[Stored items]
----
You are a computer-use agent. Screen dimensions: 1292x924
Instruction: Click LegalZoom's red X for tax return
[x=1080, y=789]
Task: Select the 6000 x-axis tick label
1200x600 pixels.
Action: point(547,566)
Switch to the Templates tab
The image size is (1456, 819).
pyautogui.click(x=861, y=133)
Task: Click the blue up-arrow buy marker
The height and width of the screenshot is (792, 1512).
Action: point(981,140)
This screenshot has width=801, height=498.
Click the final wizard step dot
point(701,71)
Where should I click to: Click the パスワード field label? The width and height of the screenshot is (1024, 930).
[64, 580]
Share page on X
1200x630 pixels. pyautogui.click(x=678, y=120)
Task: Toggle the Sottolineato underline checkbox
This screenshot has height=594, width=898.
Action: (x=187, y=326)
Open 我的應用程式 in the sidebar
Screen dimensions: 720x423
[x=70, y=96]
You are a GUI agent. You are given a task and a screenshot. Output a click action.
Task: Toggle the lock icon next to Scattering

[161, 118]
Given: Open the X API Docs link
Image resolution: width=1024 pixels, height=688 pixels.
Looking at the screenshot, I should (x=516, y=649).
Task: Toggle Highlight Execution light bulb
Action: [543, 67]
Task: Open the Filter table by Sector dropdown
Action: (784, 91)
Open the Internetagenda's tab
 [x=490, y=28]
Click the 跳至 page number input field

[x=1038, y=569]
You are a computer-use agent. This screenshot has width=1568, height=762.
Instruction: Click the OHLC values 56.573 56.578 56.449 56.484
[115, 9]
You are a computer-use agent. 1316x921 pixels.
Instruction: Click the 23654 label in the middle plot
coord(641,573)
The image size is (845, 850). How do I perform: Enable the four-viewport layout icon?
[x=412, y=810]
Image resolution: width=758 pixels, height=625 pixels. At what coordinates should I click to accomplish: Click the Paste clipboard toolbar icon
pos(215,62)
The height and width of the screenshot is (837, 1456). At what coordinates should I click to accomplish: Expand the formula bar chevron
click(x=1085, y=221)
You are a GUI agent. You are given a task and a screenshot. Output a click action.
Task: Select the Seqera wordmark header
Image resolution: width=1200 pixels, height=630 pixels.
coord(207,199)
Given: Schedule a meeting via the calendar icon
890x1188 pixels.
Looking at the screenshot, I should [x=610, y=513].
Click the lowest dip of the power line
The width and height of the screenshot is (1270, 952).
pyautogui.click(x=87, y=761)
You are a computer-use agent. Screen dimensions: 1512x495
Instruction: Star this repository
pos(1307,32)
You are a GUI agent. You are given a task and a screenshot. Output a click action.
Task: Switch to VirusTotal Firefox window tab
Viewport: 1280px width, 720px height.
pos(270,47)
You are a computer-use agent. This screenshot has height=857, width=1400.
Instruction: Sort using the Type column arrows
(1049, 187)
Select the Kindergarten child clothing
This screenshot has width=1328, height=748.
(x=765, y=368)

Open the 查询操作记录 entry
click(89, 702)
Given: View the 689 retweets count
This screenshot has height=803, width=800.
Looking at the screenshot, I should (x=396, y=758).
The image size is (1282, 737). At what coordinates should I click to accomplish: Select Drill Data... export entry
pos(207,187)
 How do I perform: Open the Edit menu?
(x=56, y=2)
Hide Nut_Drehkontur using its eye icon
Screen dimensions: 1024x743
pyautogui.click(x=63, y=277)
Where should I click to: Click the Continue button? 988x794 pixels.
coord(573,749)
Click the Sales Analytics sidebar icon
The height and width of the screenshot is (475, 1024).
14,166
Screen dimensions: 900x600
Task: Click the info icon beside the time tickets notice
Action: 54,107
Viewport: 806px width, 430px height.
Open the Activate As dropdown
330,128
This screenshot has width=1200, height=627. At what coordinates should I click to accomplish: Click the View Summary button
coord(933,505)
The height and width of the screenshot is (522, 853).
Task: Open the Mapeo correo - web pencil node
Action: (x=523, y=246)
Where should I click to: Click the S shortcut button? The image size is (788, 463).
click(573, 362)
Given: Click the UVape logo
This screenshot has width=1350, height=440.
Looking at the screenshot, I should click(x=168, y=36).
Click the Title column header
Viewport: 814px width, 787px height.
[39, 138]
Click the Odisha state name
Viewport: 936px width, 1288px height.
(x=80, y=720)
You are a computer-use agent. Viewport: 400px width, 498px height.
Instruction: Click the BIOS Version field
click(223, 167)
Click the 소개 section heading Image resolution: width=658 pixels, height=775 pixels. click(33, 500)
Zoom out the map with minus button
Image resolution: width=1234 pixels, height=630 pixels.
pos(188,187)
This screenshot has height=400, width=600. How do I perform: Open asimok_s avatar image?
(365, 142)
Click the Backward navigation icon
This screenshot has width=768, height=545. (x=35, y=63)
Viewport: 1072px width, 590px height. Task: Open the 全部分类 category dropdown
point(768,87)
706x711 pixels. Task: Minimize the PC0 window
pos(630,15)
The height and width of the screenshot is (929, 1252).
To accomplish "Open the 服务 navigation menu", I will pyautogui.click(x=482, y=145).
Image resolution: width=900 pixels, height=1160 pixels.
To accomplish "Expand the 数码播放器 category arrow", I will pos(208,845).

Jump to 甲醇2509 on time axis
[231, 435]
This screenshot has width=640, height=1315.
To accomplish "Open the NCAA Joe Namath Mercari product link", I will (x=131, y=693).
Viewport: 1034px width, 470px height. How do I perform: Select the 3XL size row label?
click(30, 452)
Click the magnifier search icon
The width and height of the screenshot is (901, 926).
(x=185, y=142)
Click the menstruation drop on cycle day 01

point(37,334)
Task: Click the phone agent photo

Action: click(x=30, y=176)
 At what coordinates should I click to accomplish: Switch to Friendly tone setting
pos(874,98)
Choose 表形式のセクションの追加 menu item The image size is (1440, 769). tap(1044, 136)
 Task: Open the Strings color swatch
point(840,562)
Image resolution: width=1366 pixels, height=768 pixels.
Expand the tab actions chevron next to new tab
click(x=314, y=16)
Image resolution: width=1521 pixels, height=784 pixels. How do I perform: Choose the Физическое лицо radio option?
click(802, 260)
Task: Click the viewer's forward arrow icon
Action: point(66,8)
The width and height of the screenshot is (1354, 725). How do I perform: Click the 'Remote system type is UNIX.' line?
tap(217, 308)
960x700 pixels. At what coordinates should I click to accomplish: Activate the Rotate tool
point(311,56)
----
Scan the entries above for the word "link". Report the lines that hold it.

EXERCISE RESPONSE ▸
Given: Open the X API Docs link
To accomplish "Open the NCAA Joe Namath Mercari product link", I will (x=131, y=693).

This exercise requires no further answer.